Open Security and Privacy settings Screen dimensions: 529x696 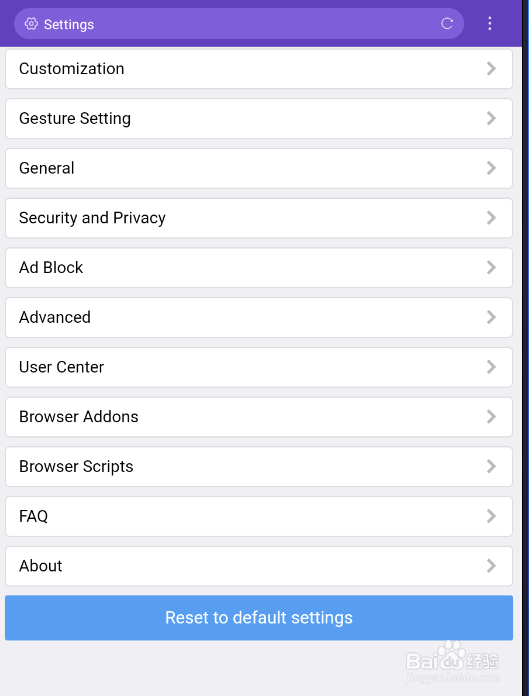click(259, 218)
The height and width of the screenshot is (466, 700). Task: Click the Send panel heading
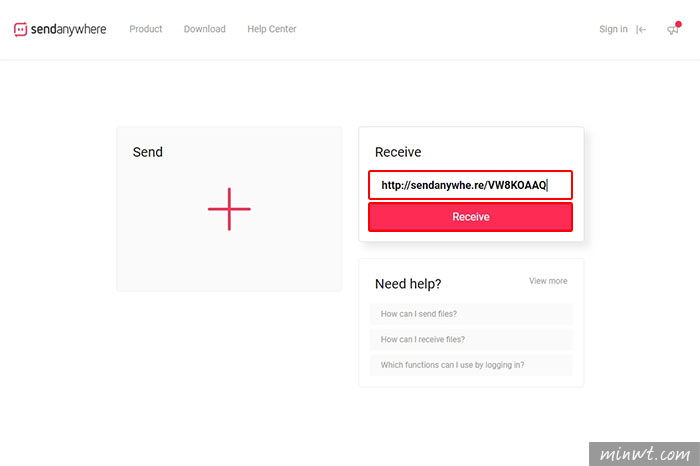(148, 152)
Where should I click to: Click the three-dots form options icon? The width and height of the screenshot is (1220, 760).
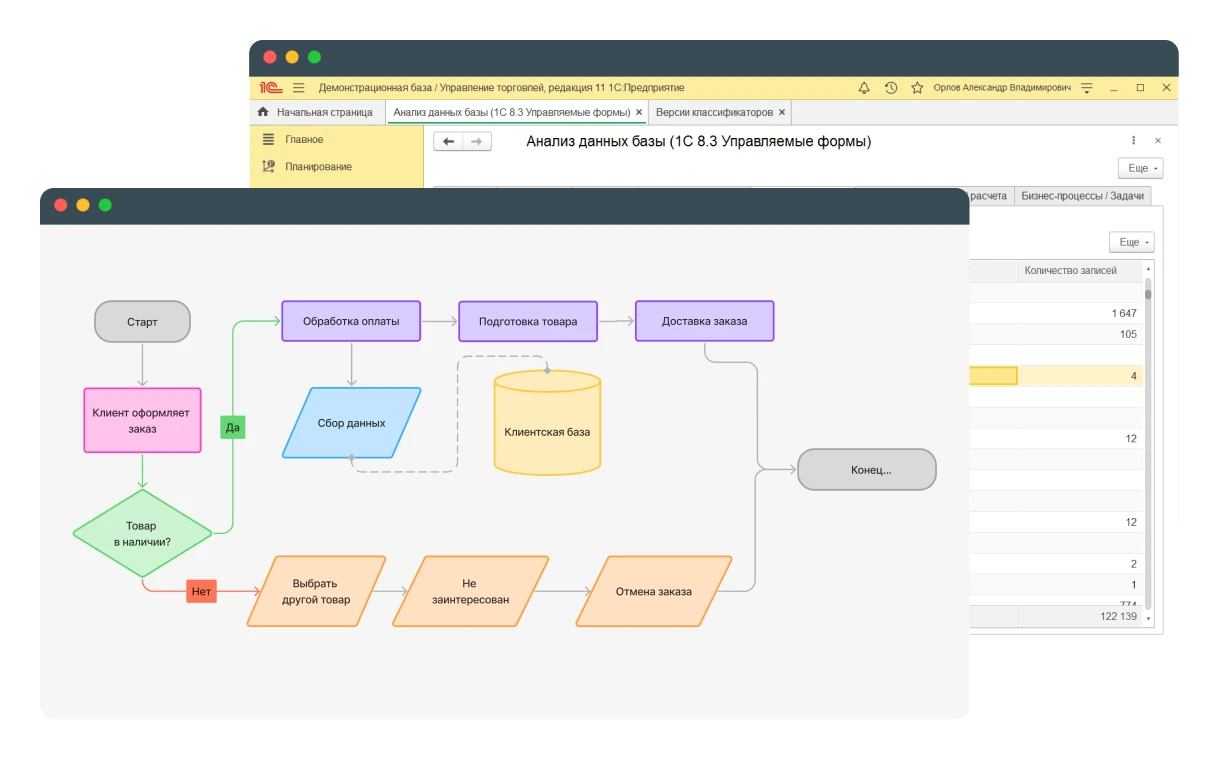[x=1133, y=141]
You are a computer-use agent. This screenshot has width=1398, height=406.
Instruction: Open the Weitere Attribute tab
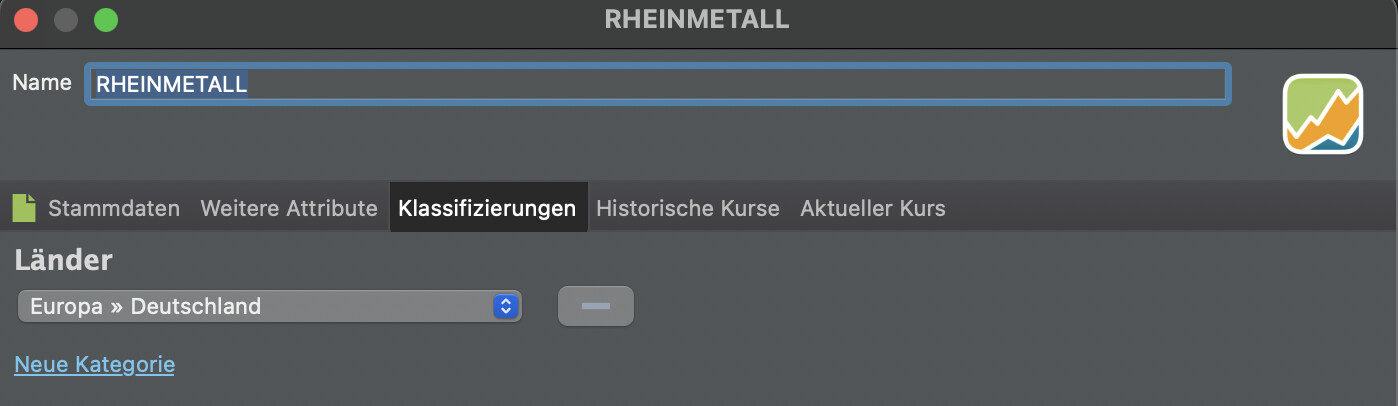(289, 208)
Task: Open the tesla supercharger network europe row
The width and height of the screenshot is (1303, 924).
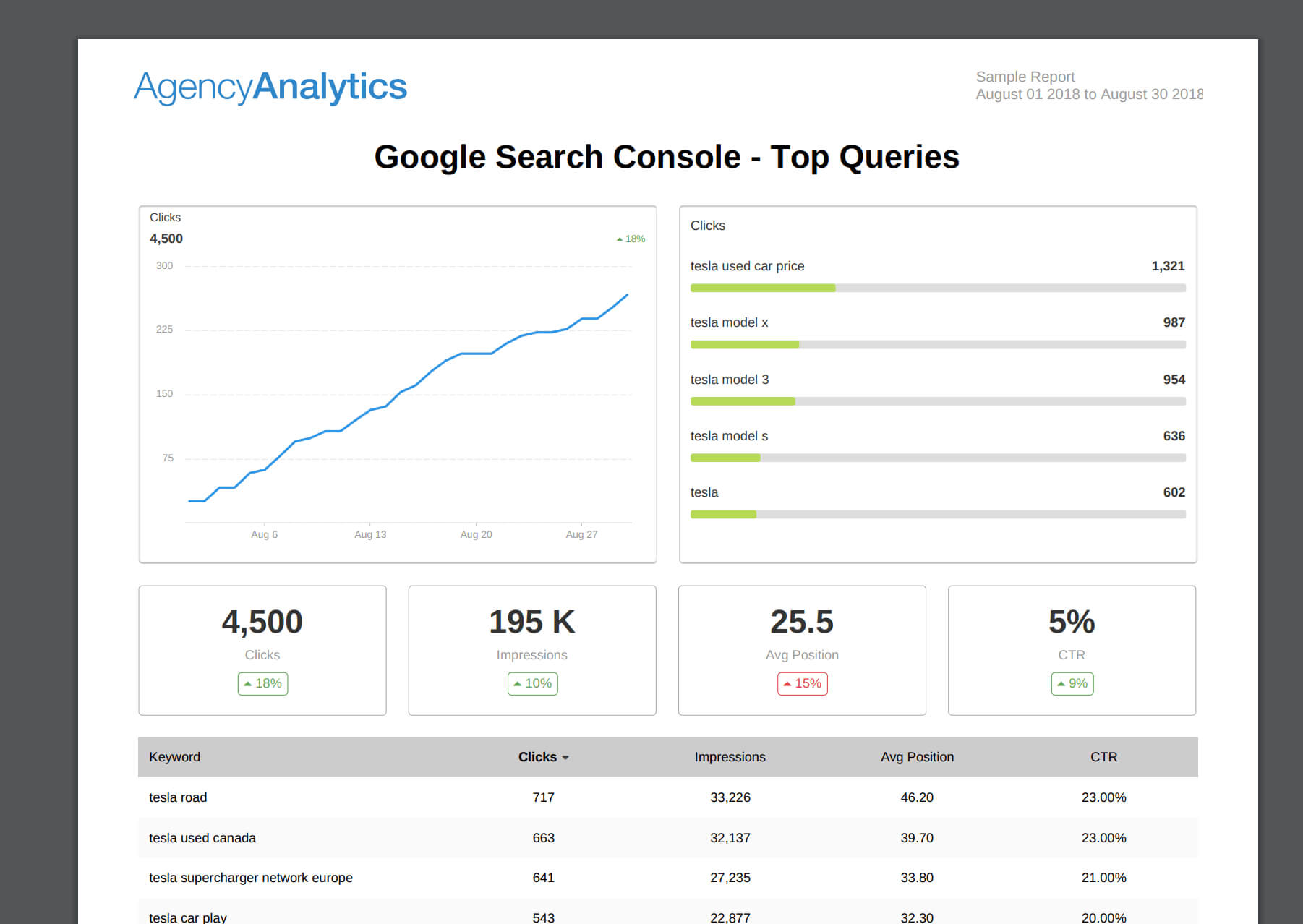Action: (667, 878)
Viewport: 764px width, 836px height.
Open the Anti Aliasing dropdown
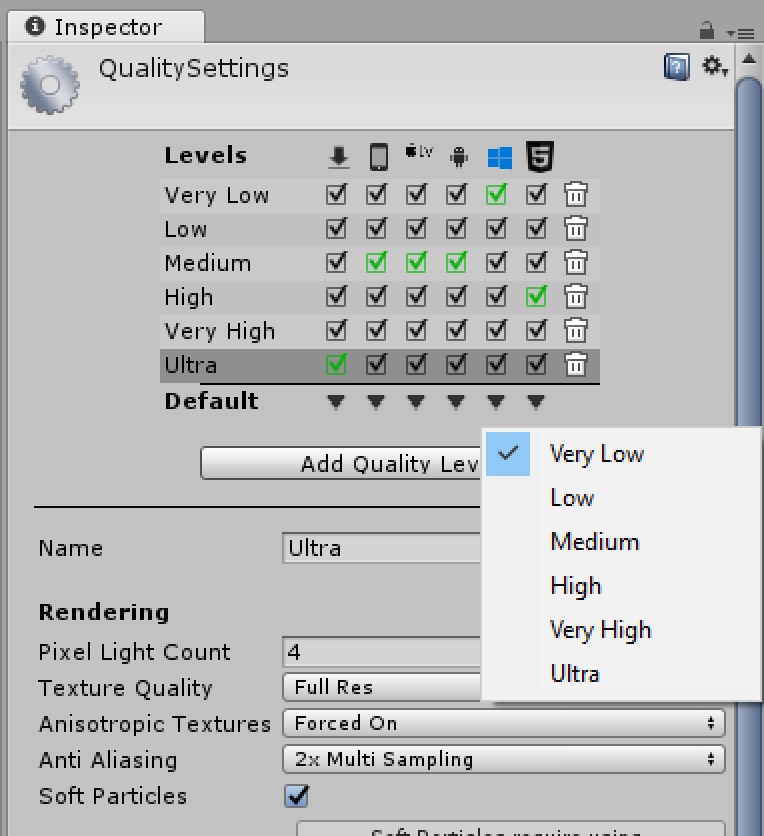pos(503,759)
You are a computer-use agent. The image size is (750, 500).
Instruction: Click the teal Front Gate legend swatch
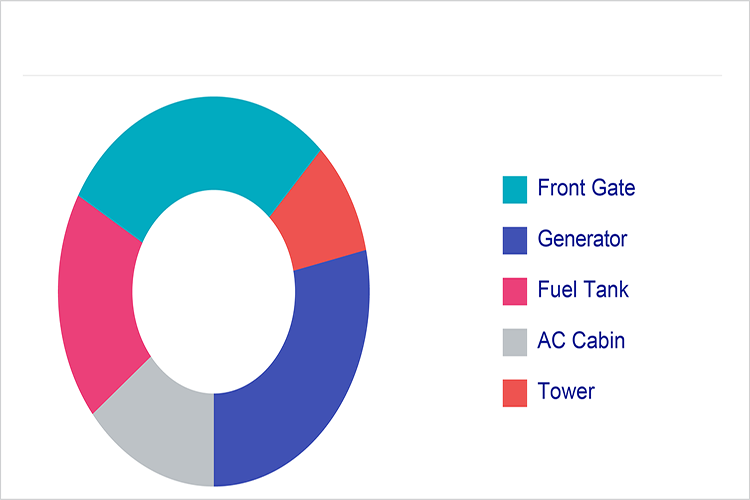(514, 189)
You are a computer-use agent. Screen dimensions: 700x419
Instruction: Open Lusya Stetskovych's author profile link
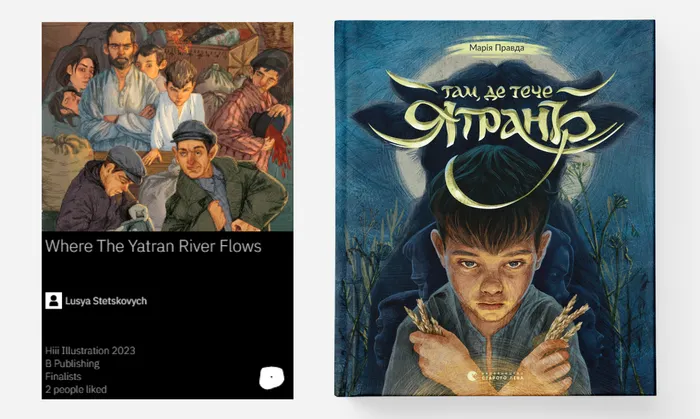pyautogui.click(x=106, y=301)
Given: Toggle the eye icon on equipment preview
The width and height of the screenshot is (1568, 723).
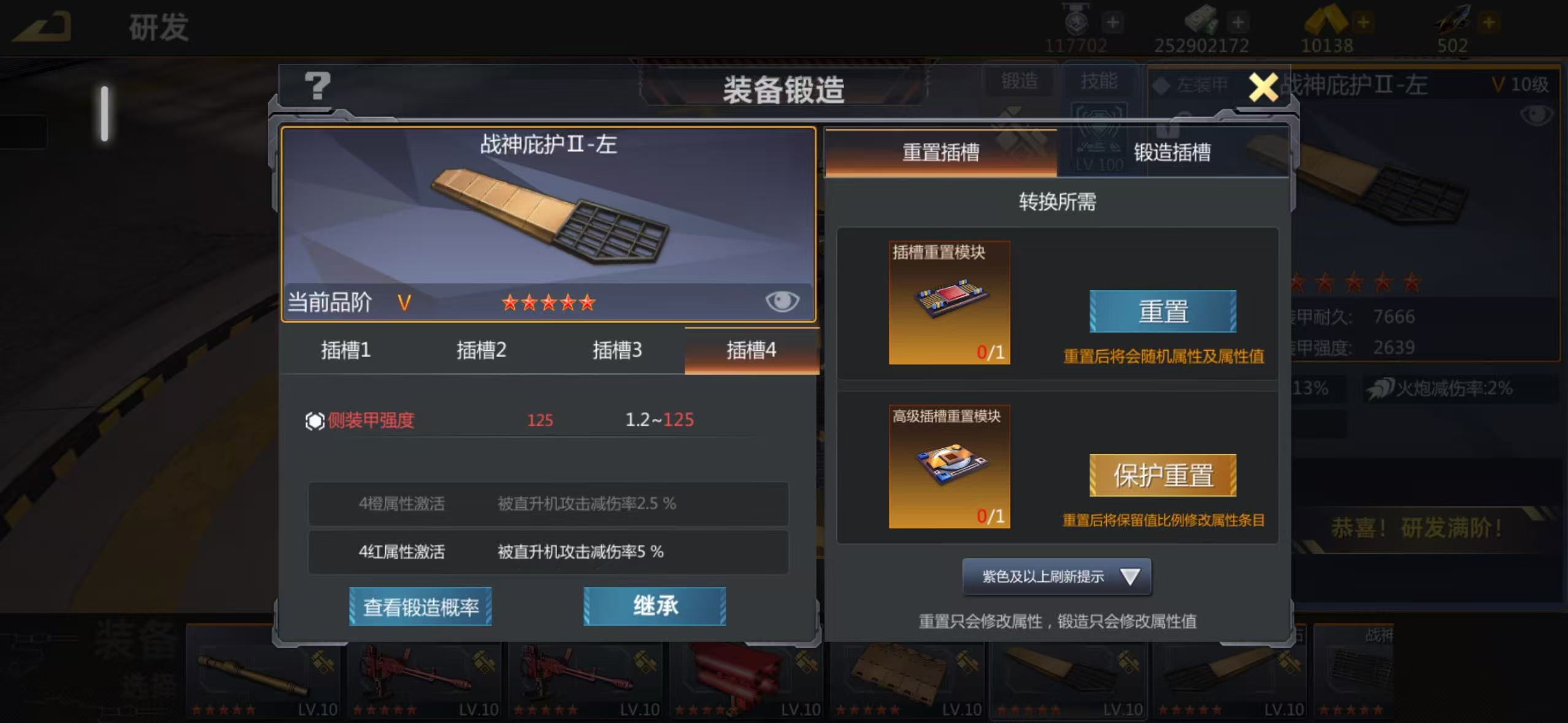Looking at the screenshot, I should 782,301.
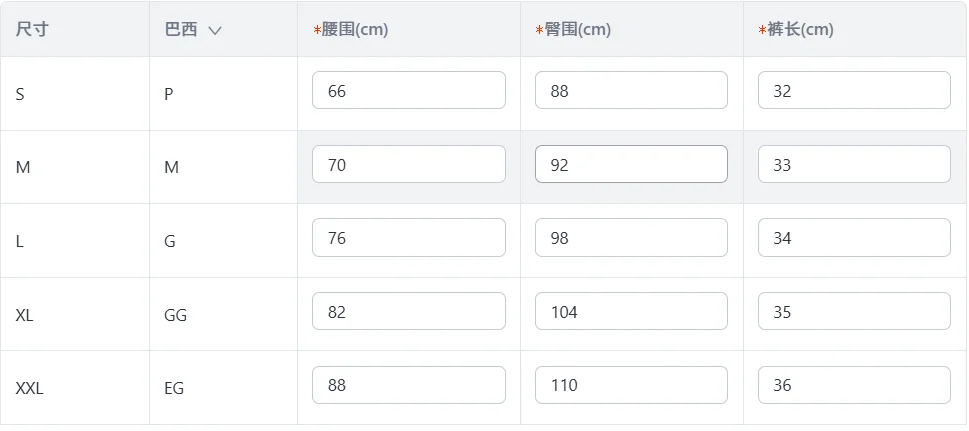Click the pants length input showing 33

coord(853,165)
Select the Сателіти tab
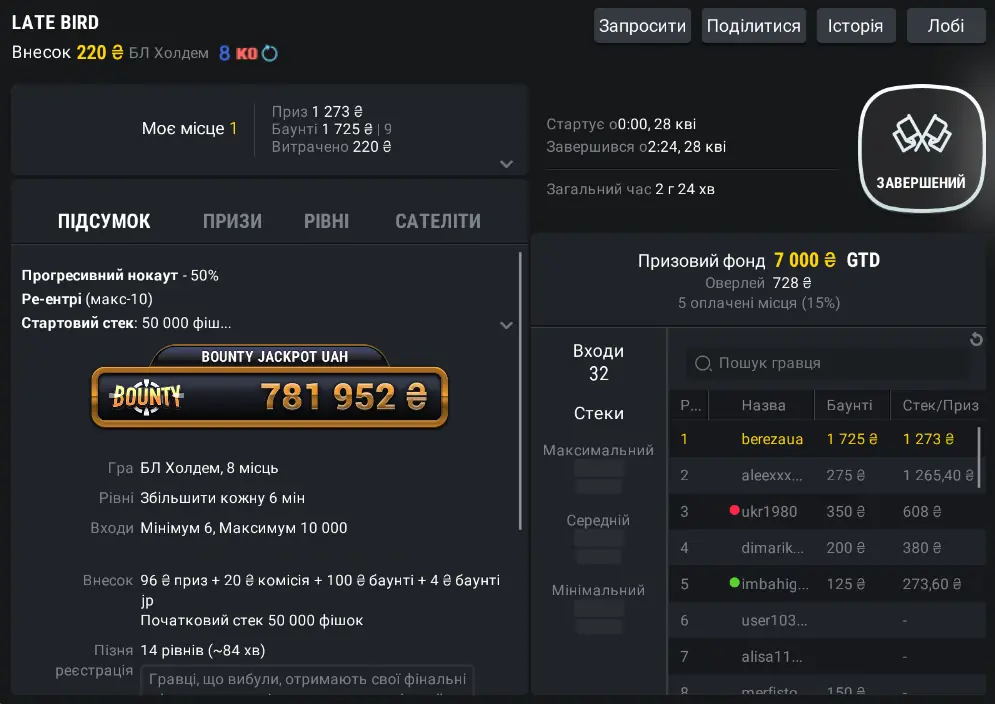This screenshot has width=995, height=704. 438,221
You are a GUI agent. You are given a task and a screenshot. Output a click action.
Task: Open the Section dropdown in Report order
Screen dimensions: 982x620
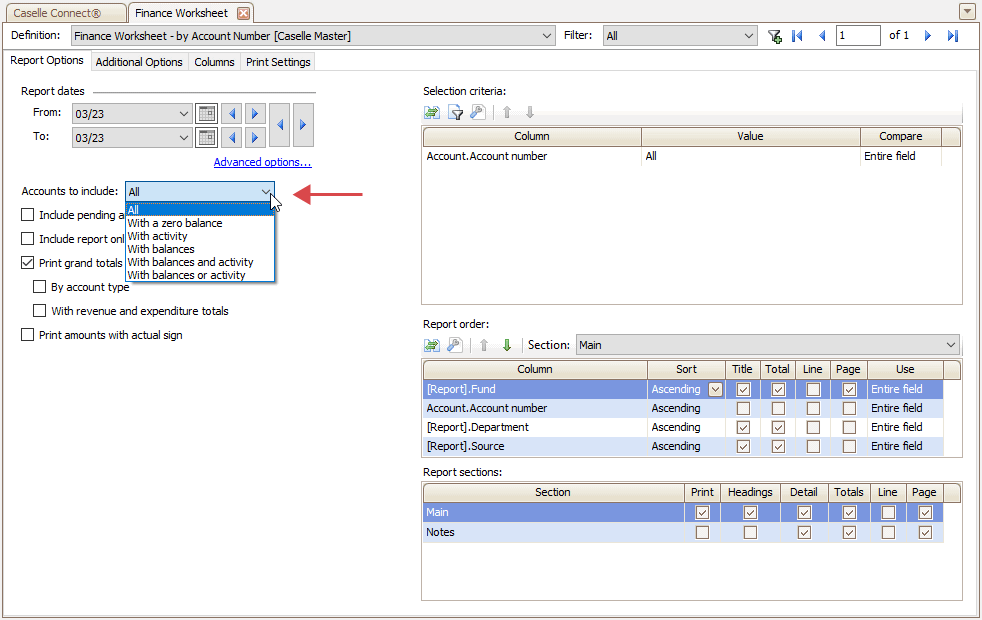pyautogui.click(x=949, y=345)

================

Try it: Using the listing, copy every line where the word "computer" shows up.

Exercise solution:
You are a computer-use agent. This screenshot has width=1398, height=406.
You are a computer-use agent. The image size is (750, 500).
You are a computer-use agent. Screen dimensions: 700x419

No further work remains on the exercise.